--- Start of EXTRACTED ENTRIES ---
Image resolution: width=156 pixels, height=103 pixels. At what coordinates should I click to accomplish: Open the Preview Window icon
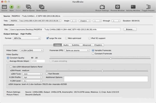tap(118, 7)
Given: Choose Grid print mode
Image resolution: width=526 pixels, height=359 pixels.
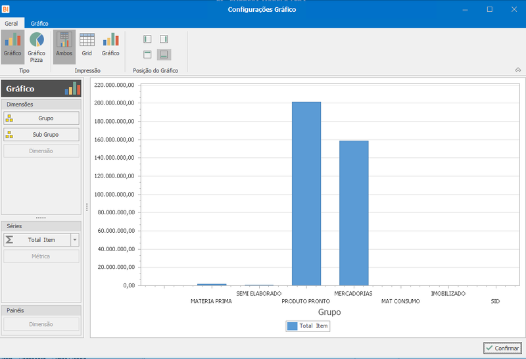Looking at the screenshot, I should click(87, 47).
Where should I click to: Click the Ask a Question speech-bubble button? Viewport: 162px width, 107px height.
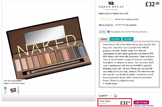tap(106, 25)
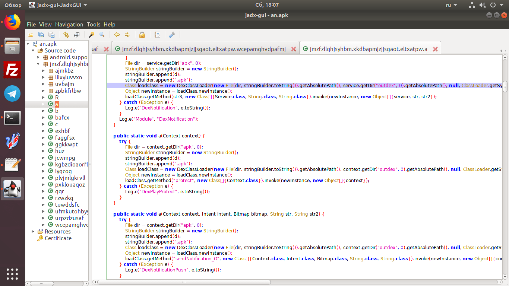Collapse the Source code tree node
The image size is (509, 286).
pyautogui.click(x=33, y=51)
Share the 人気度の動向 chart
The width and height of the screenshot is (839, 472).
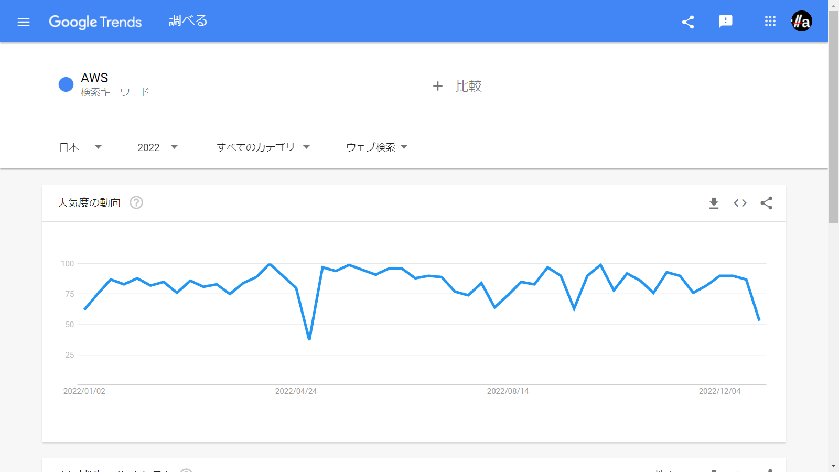click(x=767, y=203)

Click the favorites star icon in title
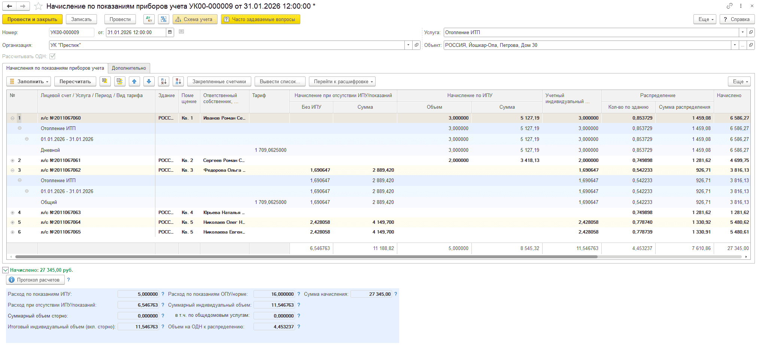click(x=38, y=6)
--- End of EXTRACTED ENTRIES ---
TASK DIRECTIONS: Output every line of the data above as a Markdown table with the columns Row and Line, where Row numbers each entry and Line holds its text. Skip blank lines and leave the pictures out.

SOLUTION BELOW:
| Row | Line |
|---|---|
| 1 | Image resolution: width=156 pixels, height=103 pixels. At what coordinates should I click to accomplish: Open the Preview Window icon |
| 2 | tap(118, 7) |
| 3 | Given: Choose Grid print mode |
| 4 | Image resolution: width=526 pixels, height=359 pixels. |
| 5 | Looking at the screenshot, I should click(87, 47). |
| 6 | Where should I click to: Click the Ask a Question speech-bubble button? Viewport: 162px width, 107px height. |
| 7 | tap(106, 25) |
| 8 | Collapse the Source code tree node |
| 9 | The image size is (509, 286). |
| 10 | pyautogui.click(x=33, y=51) |
| 11 | Share the 人気度の動向 chart |
| 12 | The width and height of the screenshot is (839, 472). |
| 13 | click(x=767, y=203) |
| 14 | Click the favorites star icon in title |
| 15 | click(x=38, y=6) |